Rob Anderson and a concerned Ridgefield parent allege Ridgefield School District repeatedly failed to redact student names in public records releases tied to a cheer coach investigation.
Rob Anderson and a concerned Ridgefield parent allege Ridgefield School District repeatedly failed to redact student names in public records releases tied to a cheer coach investigation.

Rob Anderson and a concerned Ridgefield parent provide Part II of a two-part letter to the editor

Editor’s note: Opinions expressed in this letter to the editor are those of the author alone and may not reflect the editorial position of ClarkCountyToday.com

In Part One, I outlined how Ridgefield School District failed to protect students who reported emotional abuse by a Ridgefield High School cheer coach from a recent Reformcast episode (a video podcast focusing on Clark County issues). Students described intimidation, humiliation, and retaliation, and internal records confirmed misconduct. Yet for months, the District took no decisive corrective action. Instead, the coach was publicly praised and nominated for “Coach of the Year.” Only after public records requests exposed the situation did the District move to separate from her — raising serious concerns about accountability and institutional priorities.

Rob Anderson
Rob Anderson

For the students who reported abuse, being ignored was painful enough. Watching the coach praised while their complaints sat unresolved was worse.

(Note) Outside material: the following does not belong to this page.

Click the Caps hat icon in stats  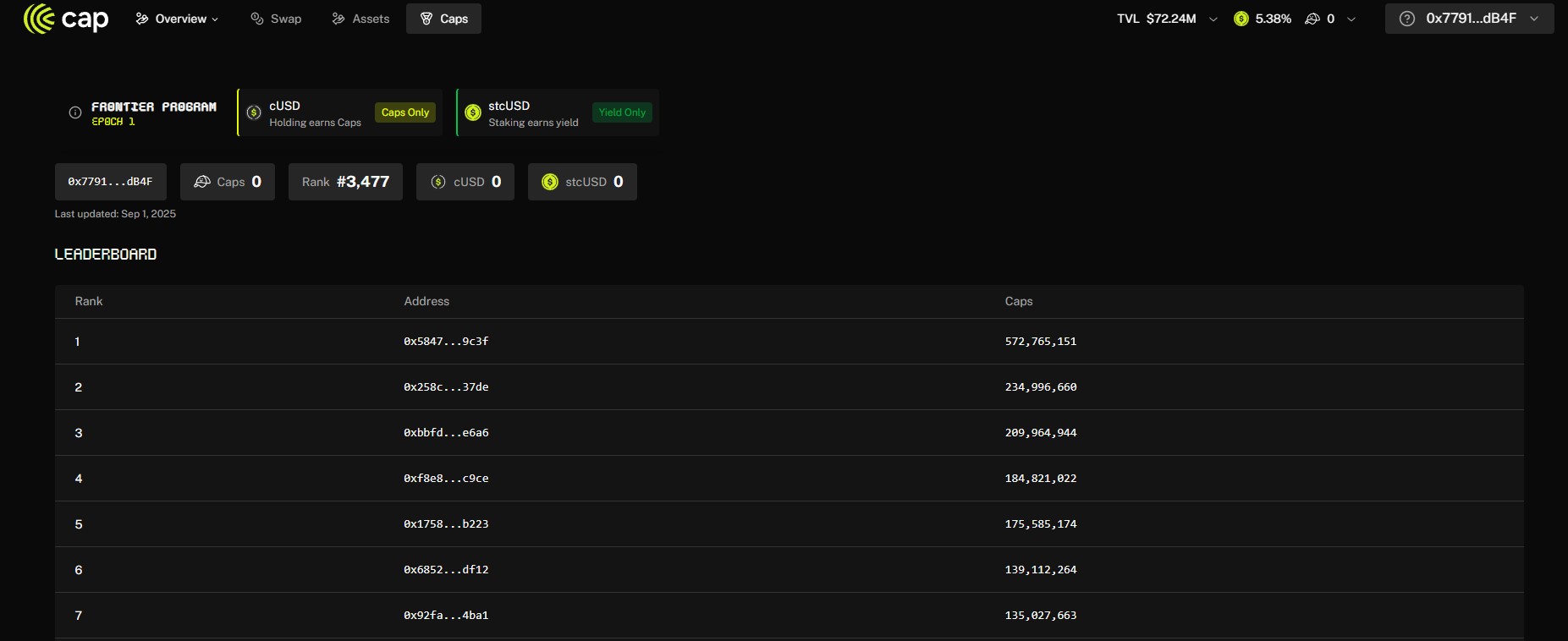tap(202, 182)
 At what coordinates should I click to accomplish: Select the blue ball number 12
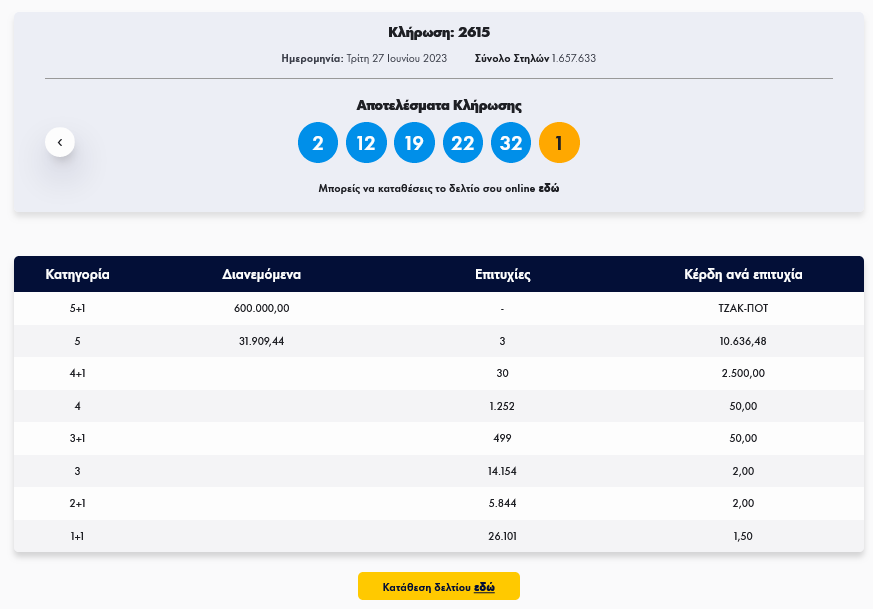point(366,142)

What came next was unbelievable.

In responding to public records requests about the cheer coach investigation — the very requests that helped spur Ridgefield School District to confront the problem — district officials released documents that exposed the identities of multiple students who filed complaints or were listed as witnesses.

The records releases

The pattern was not isolated. It repeated. And it escalated.

On July 2, 2025, Ridgefield released the first of several versions of the public records response (PRR-2025-16). This release was provided only to the parent and contained three documents, two of which included unredacted four student names who had bravely submitted complaints.

On August 18, 2025, I received the response to my request submitted on June 4 (PRR-2025-17). That release totaled sixteen records, six of which contained unredacted student names, outing nine students by first and last name. One document was even titled with a student’s full name — not buried deep within pages where it might be overlooked, but displayed prominently as the title of the record. The failure was so glaring it appeared either intentional or gross negligence. Given that the primary duty in releasing records is to protect sensitive information, how could this have happened?

After notifying the District that it had failed to properly redact student information, the District issued a second release on October 17, 2025 (described as a “corrective” release). Shockingly, this release was worse than the last: twenty-one documents were released, and eight contained unredacted identifiers of nine students.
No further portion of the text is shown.